The Chicleros and their children know this forest well because it has been theirs for countless generations. The Maya biosphere, which is so impossible to penetrate that rumors of massive illegal logging camps and black market towns circulate, is very lightly dusted with settlements and governed extralegally by its Maya inhabitants. The automatic rifle-toting officers that line the roads north from the Belize border crossing past placid Lake Peten are nowhere to be found this far into the forest.
But the anarchy here is of the summer evening variety. Children toss embers with flat boards and adolescents hot dog on souped-down motorbikes. Nothing terribly sinister seems to be afoot as the Milky Way begins to emerge from the dark blue sky. In towns as small as this, the law becomes a matter of your mother's friend's neighbor's judgment.
I wander toward the general store, which is operated by a woman who handles a flashlight with the proficiency of a Broadway lighting tech, and buy a bottle of water. A pair of young boys on bikes sneak up behind me and suddenly ring their bells, making me jump.

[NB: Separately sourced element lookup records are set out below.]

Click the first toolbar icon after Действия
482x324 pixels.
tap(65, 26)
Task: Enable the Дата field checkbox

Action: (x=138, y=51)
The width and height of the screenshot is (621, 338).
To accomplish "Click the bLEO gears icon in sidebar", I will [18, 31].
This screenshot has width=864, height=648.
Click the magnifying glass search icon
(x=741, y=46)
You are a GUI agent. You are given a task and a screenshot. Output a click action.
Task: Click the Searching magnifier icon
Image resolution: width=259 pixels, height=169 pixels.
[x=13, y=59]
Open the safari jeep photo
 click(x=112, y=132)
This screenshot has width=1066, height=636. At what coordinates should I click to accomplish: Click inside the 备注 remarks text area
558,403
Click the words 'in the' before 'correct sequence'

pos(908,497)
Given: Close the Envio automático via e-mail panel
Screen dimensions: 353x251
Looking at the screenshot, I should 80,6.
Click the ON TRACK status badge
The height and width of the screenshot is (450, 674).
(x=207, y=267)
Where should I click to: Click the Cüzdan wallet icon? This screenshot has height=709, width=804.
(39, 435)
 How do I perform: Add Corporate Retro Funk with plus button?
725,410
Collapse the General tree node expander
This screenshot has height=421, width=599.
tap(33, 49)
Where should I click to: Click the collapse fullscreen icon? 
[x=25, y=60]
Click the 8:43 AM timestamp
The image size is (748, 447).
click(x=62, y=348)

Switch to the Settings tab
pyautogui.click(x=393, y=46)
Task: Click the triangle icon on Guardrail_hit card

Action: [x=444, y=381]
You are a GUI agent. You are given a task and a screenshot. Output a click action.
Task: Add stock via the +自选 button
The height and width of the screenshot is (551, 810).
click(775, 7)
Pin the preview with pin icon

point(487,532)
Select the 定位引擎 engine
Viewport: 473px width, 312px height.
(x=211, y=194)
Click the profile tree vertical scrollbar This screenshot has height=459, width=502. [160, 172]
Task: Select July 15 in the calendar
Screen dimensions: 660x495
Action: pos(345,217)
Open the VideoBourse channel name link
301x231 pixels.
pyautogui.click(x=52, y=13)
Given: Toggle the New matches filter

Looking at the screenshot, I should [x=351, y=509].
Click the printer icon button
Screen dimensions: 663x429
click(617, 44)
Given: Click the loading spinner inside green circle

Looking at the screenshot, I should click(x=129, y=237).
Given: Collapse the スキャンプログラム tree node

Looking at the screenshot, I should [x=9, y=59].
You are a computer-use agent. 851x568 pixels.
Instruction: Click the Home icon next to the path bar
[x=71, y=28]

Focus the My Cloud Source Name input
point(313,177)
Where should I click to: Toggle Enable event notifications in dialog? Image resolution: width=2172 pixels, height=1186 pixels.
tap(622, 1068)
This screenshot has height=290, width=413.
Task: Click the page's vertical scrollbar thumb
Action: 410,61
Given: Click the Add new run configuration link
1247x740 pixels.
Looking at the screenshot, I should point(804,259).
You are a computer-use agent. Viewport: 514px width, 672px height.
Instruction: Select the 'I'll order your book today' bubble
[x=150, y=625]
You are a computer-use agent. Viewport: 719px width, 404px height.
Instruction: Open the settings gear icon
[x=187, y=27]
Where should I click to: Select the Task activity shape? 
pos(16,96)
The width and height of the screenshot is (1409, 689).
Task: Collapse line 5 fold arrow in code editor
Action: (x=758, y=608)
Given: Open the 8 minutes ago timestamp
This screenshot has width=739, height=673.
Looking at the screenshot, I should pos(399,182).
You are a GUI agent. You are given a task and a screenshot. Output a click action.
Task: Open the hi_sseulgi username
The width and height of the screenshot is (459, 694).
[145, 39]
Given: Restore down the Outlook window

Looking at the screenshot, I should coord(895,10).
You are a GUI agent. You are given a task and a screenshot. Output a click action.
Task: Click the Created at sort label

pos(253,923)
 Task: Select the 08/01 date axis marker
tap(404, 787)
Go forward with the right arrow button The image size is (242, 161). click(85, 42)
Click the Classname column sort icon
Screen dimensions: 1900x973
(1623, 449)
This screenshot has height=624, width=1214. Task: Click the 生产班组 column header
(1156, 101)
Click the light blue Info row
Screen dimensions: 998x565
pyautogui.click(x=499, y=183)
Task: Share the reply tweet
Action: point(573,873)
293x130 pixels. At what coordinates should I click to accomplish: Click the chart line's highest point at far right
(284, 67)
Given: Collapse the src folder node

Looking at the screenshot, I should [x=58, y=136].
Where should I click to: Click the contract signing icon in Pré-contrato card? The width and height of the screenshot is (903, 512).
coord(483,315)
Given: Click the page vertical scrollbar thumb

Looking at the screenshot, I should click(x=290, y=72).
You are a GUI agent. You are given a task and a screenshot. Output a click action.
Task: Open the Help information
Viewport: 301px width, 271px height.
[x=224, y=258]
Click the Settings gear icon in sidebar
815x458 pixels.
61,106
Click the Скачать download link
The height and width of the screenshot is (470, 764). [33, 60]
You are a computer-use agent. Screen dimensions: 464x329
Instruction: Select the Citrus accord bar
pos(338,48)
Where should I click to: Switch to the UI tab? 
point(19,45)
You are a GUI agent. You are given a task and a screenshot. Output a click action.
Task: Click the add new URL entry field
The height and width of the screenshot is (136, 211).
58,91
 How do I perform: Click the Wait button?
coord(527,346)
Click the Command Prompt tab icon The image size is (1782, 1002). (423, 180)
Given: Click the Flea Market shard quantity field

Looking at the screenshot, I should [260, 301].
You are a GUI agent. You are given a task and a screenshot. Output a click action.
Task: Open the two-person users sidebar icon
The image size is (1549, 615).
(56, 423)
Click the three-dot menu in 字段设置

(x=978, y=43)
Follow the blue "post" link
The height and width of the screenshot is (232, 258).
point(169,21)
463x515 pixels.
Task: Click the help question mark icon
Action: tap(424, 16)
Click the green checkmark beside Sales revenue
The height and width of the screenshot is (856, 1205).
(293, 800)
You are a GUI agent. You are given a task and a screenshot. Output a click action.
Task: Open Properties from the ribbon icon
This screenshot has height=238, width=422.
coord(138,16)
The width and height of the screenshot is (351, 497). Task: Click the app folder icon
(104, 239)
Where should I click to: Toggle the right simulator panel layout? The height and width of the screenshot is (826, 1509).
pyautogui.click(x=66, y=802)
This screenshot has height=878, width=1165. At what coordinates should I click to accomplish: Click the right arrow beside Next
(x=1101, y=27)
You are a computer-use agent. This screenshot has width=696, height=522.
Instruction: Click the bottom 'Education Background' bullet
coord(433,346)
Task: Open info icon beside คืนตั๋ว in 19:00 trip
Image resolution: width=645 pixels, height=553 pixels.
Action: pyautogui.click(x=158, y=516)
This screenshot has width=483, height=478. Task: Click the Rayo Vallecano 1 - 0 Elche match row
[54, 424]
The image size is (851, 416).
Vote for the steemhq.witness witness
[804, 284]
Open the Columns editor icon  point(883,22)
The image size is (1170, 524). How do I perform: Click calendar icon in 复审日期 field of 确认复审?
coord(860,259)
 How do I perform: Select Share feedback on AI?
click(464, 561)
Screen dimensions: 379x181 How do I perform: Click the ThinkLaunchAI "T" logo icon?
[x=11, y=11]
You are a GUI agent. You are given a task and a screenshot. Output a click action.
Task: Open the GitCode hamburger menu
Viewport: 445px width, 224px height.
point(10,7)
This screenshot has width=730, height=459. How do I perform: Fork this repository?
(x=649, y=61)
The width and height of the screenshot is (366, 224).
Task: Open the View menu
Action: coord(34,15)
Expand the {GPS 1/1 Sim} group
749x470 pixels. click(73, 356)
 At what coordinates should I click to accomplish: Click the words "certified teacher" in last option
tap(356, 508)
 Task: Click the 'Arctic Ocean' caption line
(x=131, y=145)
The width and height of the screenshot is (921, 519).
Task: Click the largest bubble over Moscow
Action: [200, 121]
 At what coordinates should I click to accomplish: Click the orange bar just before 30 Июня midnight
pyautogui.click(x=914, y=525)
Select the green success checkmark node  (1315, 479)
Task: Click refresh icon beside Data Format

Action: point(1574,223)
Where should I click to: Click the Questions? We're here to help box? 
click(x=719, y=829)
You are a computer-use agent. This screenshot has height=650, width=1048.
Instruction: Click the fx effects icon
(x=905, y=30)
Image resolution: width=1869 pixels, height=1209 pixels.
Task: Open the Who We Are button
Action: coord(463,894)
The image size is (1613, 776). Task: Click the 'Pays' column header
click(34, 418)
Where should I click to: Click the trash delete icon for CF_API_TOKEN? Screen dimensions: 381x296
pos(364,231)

"Hola," they yell as they adios around a corner.
If the Maya once confused white conquistadors for Gods, they seem unlikely to make the mistake again. In fact, there is a sort of defensive solipsism that seems to have taken hold of the town. Inside the barn-like Catholic church, the altar is decorated with colorful, unrecognizable idols. The tiny local restaurant has a sign asking customers to call the owner if they'd like a meal. No number is given.
The intimacy of the town is relatable, but it is also proof of the Maya culture's permanent change. The boundless ambition on display at the ruined cities all over Central America, cities connected by massive infrastructure, is completely unmatched in Uaxactan. Vodka bottles litter the archeological preserve's plaza, which sits a few hundred yards into the forest beyond the chicken-wired edge of the town proper. The young warrior etched into a stella discovered here -- his headdress paying tribute to his own people's gods -- bears little resemblance to the boys watching television through the window of nearby bar.
Perched at the edge of the wild, these modern Maya have become anything but. Still, after disease, war and recent political unrest, their equanimity may be a blessing all its own.